To me, the WSJ has always been a unique wine resource, having built much of its reputation under the husband-and-wife duo of Dorothy Gaiter and John Brecher (sidenote: “Open That Bottle Night” is on February 27th this year). The happy couple had penned their column in the Journal since 1998, which takes me back to a time in which I knew very little about wine. I feel that the “can’t-miss” economics of the dot-com boom prompted much of Generation X to begin reading the WSJ, at least occasionally, as “IPO” soon became the acronym on everyone’s lips. Subsequently, I think Gaiter and Brecher exposed many newly affluent Americans to the idea of wine as an approachable luxury, even if their advice may have been grounded in value.
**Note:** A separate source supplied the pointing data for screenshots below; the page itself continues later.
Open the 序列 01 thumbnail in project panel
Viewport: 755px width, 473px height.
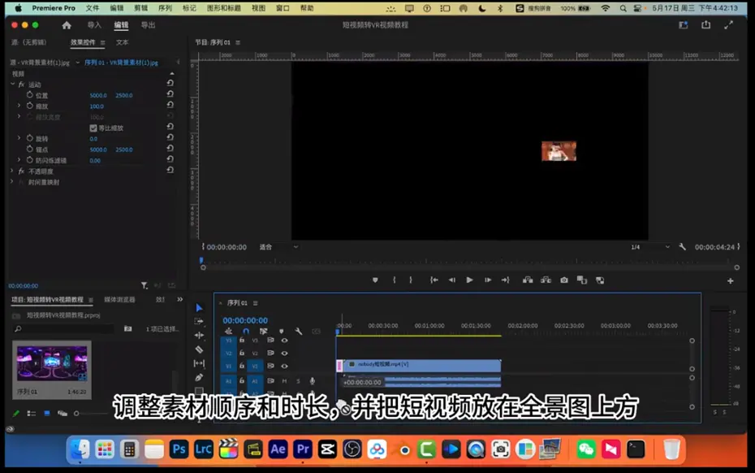click(x=51, y=363)
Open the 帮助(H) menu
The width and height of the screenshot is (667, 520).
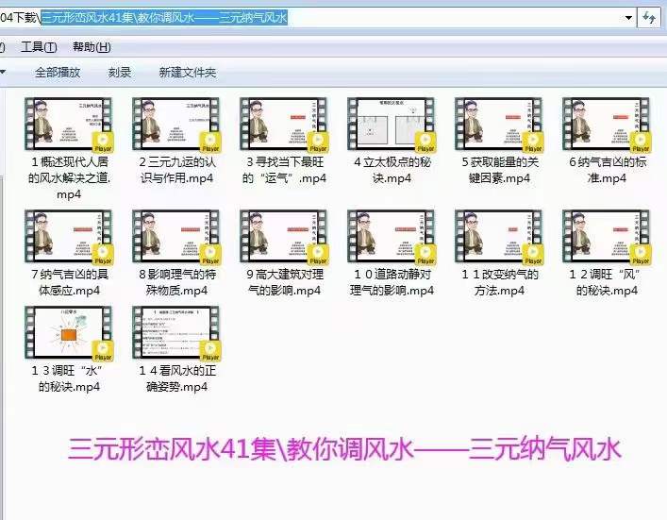point(92,47)
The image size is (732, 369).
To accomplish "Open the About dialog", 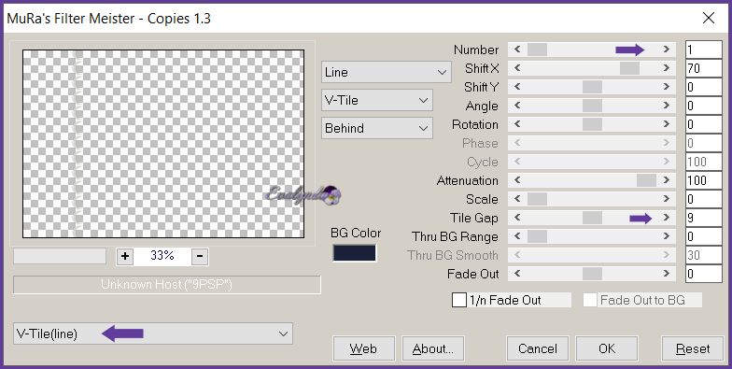I will [433, 349].
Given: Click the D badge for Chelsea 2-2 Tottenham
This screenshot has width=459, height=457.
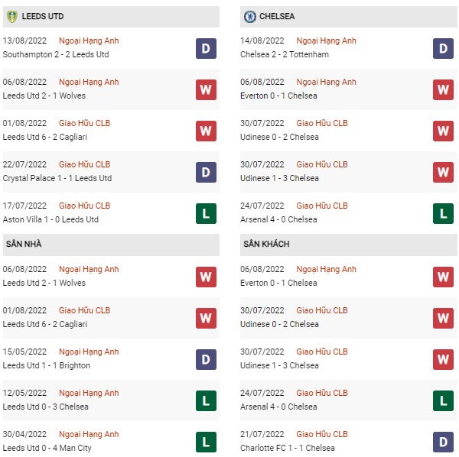Looking at the screenshot, I should pos(443,49).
For me, the tandem certainly offered a unique voice, and Jay McInerney should as offer something similar.

The essays that I have read in 2006’s “Hedonist” have usually reminded me that McInerney is very much a writer first and a wine critic second. Perhaps his upcoming column in the Journal might take a different tack, but I sure hope not. It’s refreshing to read someone who eschews the 100-point system (I assume) and who approaches his craft with a little more gonzo creativity. McInerny has a great way of putting wine into a vivid context, which is something you almost never see in publications like Wine Spectator. Many of the leading wine magazines — with their alleged blind tasting panels and their ubiquitous point scores — remain somewhat clinical (if not influential) in their approach. Rarely do they pen wine reviews with any sense of character or panache. On the other hand, McInerny wields a style that often reflects elements of P.J O’Rourke and Ernest Hemingway.
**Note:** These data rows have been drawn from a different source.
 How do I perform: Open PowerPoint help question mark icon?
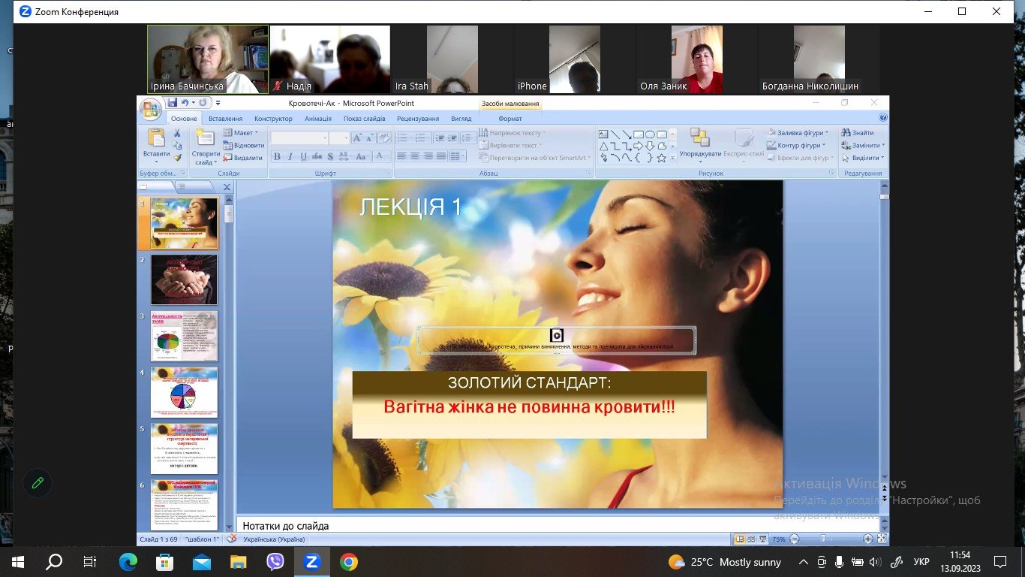(883, 118)

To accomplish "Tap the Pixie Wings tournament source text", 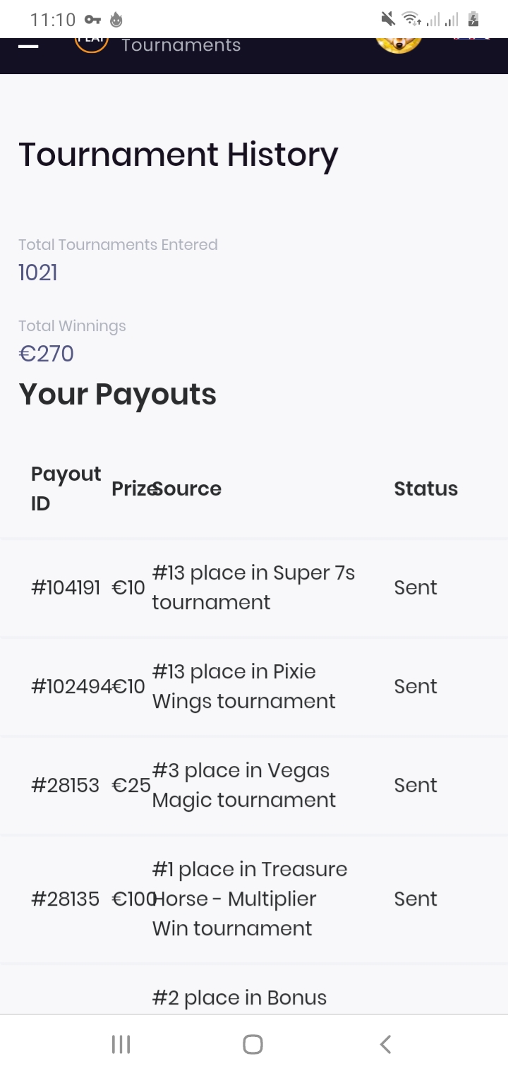I will pyautogui.click(x=243, y=686).
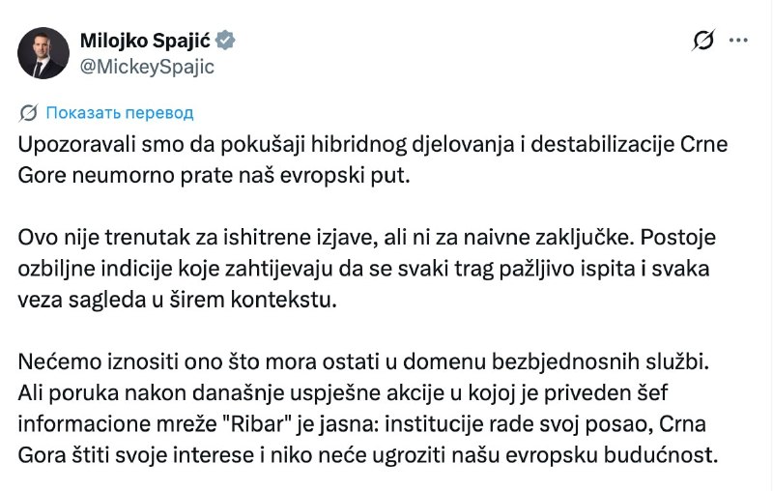Open the @MickeySpajic handle link
Viewport: 773px width, 491px height.
click(x=147, y=67)
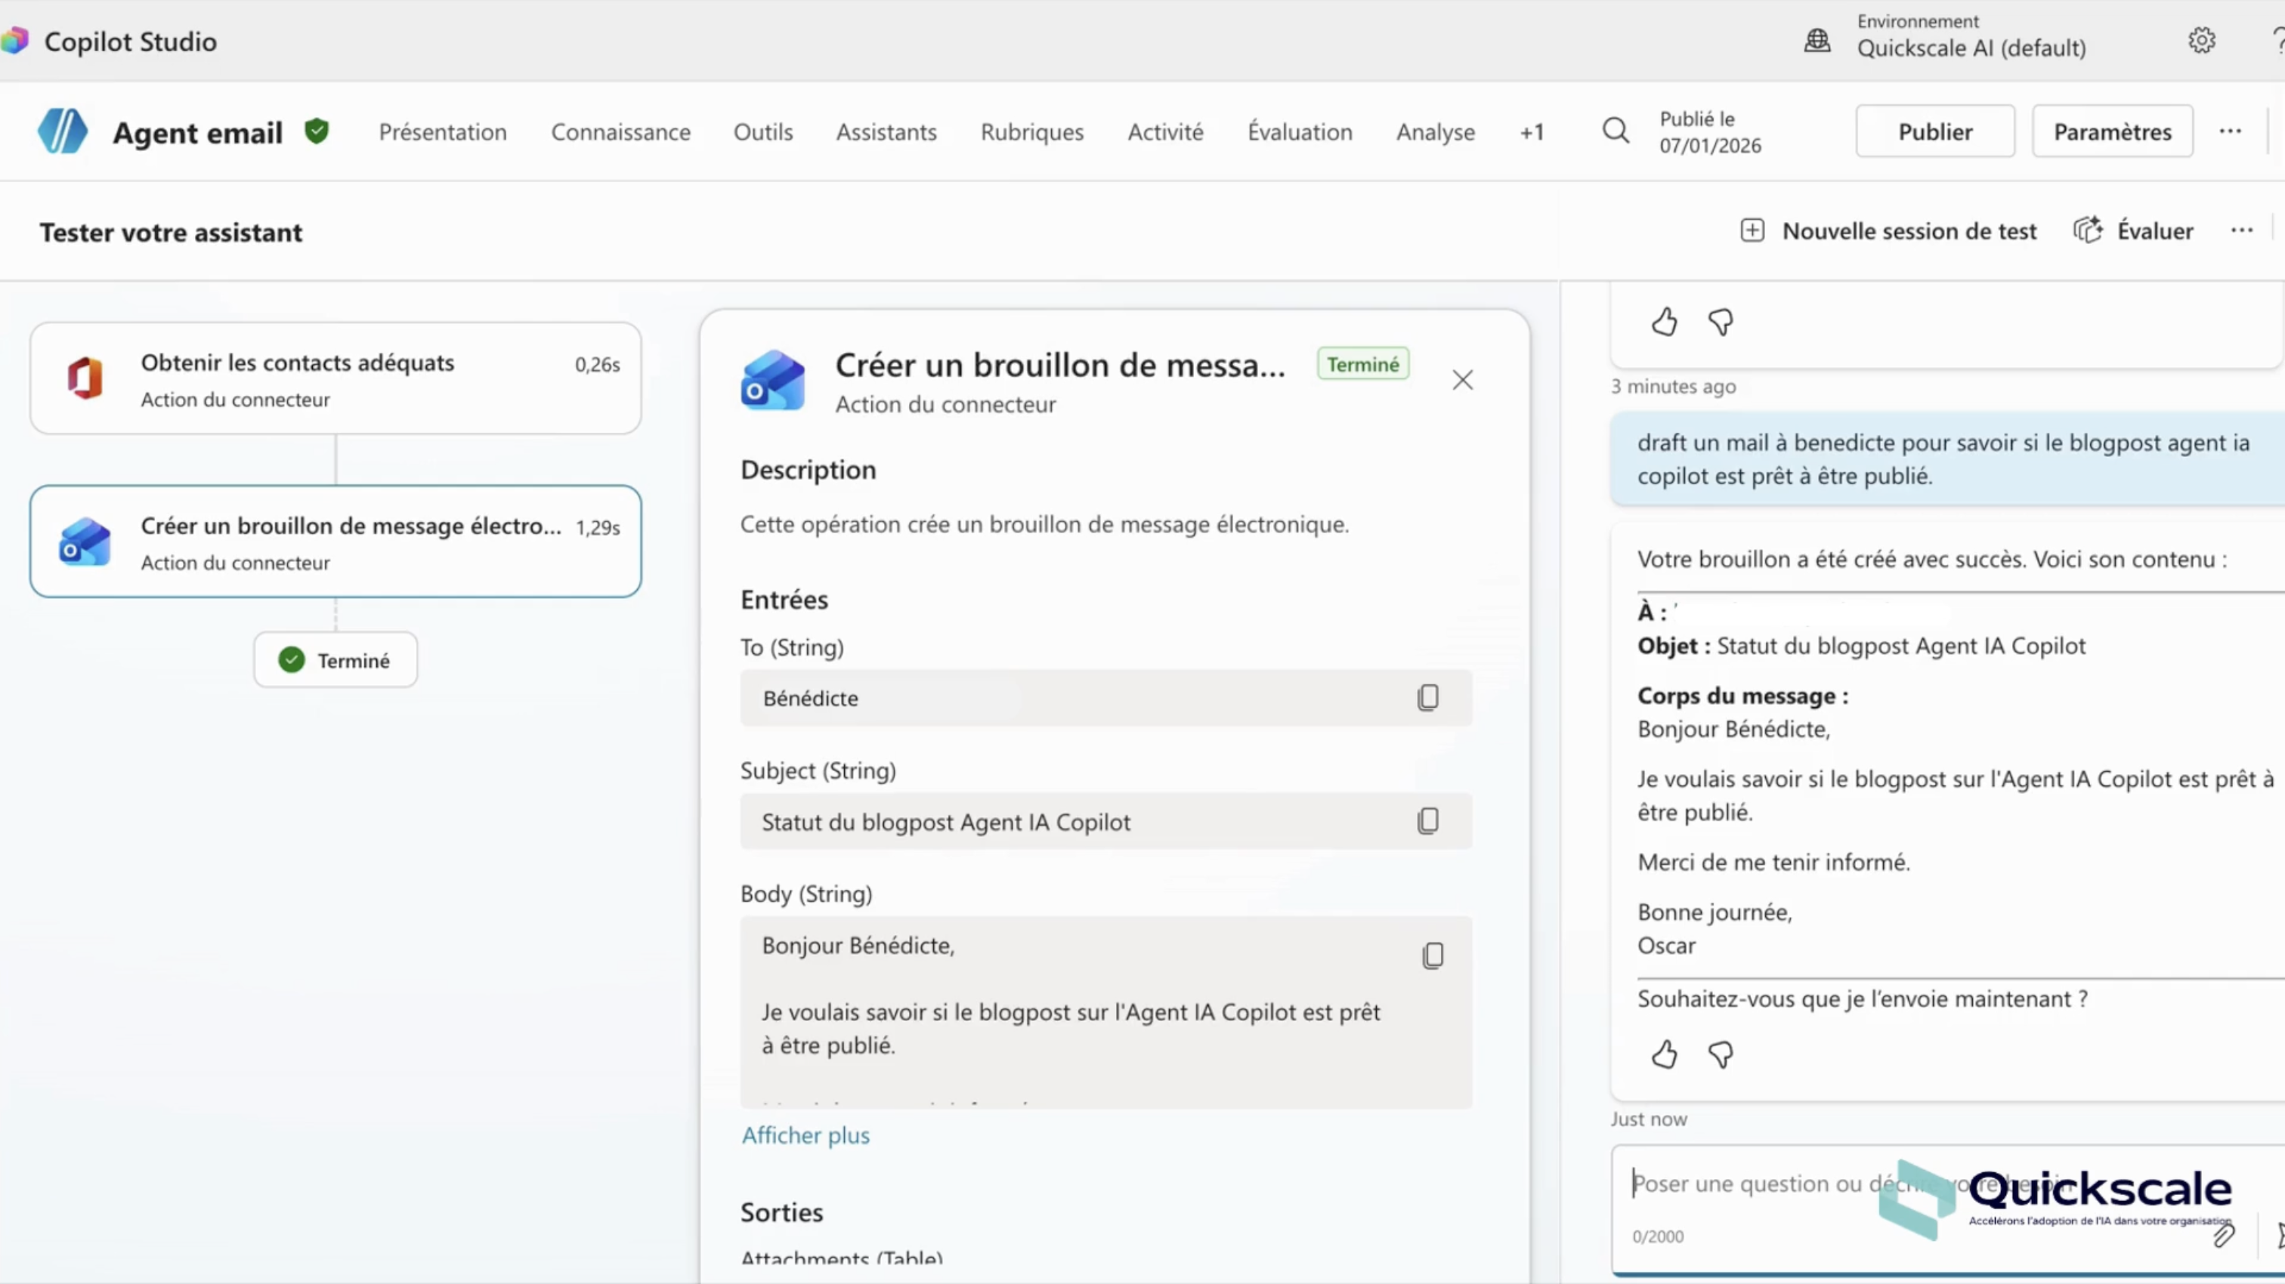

Many folks may criticize McInerny for not having enough credentials as wine critic. But I say, so what? With the wide range of wines that “Hedonist” covers, McInerny has certainly invested many years into the subject, and who’s to really say that his opinions and observations are not every bit as valid as Robert Parker’s or Jim Laube’s? With any luck, I see McInerny as someone who has the potential to offer some new perspectives on wine and who will hopefully deliver a little much-needed levity along the way.